=== Section Start ===
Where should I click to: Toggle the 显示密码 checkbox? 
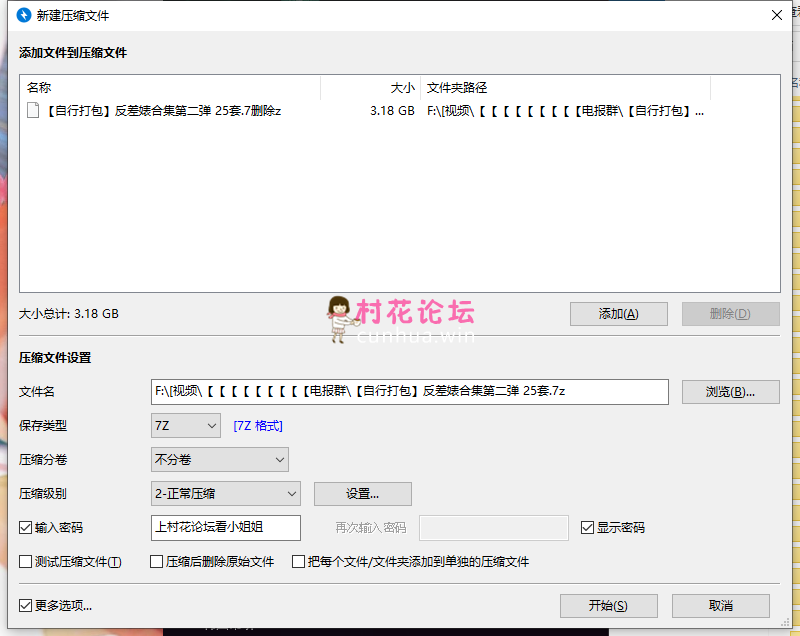[588, 527]
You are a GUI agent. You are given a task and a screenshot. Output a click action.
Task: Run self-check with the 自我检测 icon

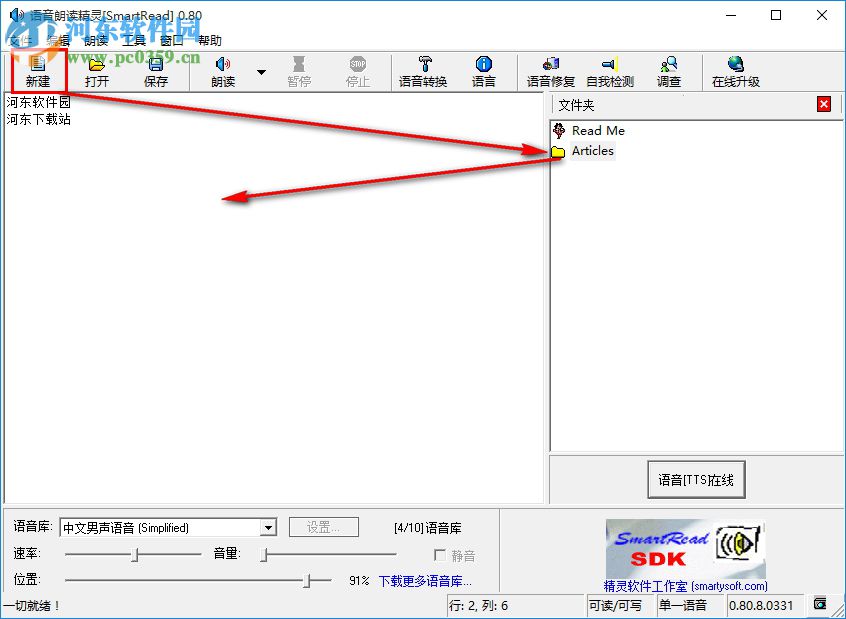coord(610,72)
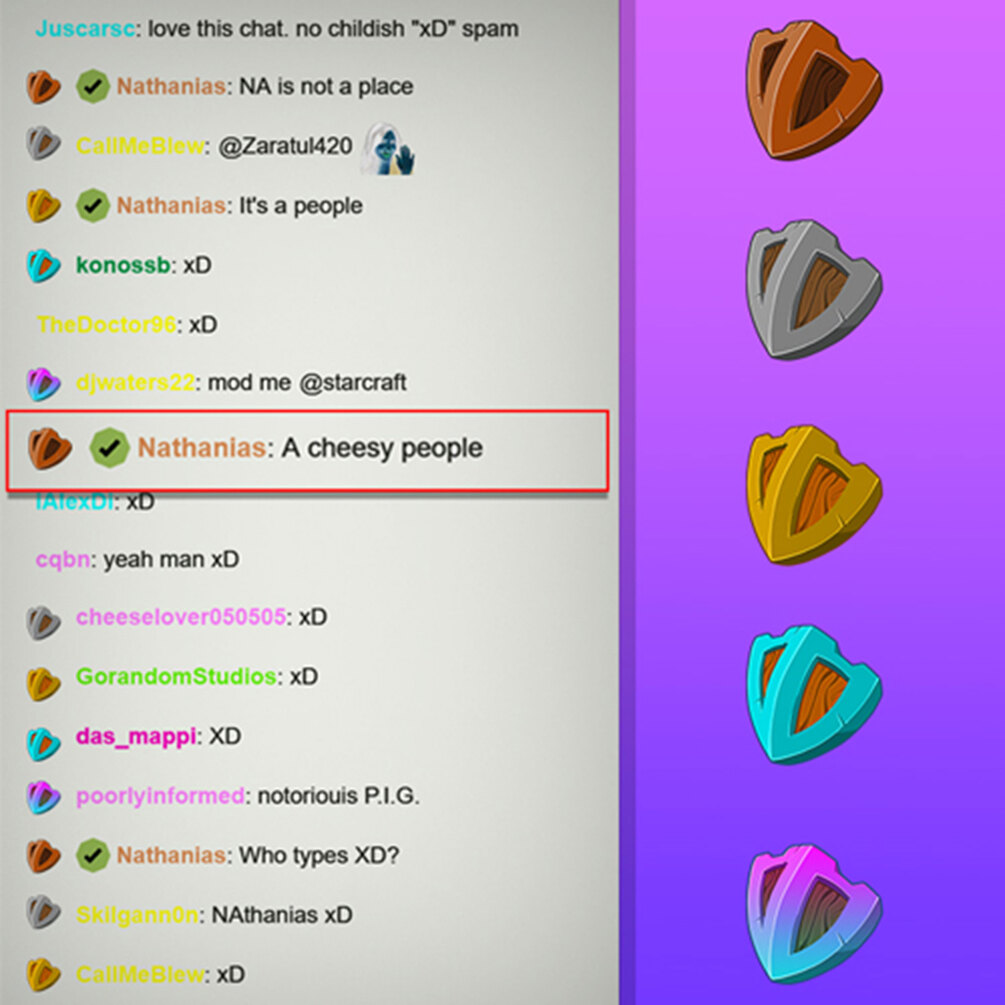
=== Section End ===
| The task |
Skip the pictures. Please copy exactly the lines from the one with "You are a GUI" through the final line of the material above, both ends included.

| Your solution |
You are a GUI agent. You are given a task and a screenshot. Output a click action.
Task: Run self-check with the 自我检测 icon

coord(610,72)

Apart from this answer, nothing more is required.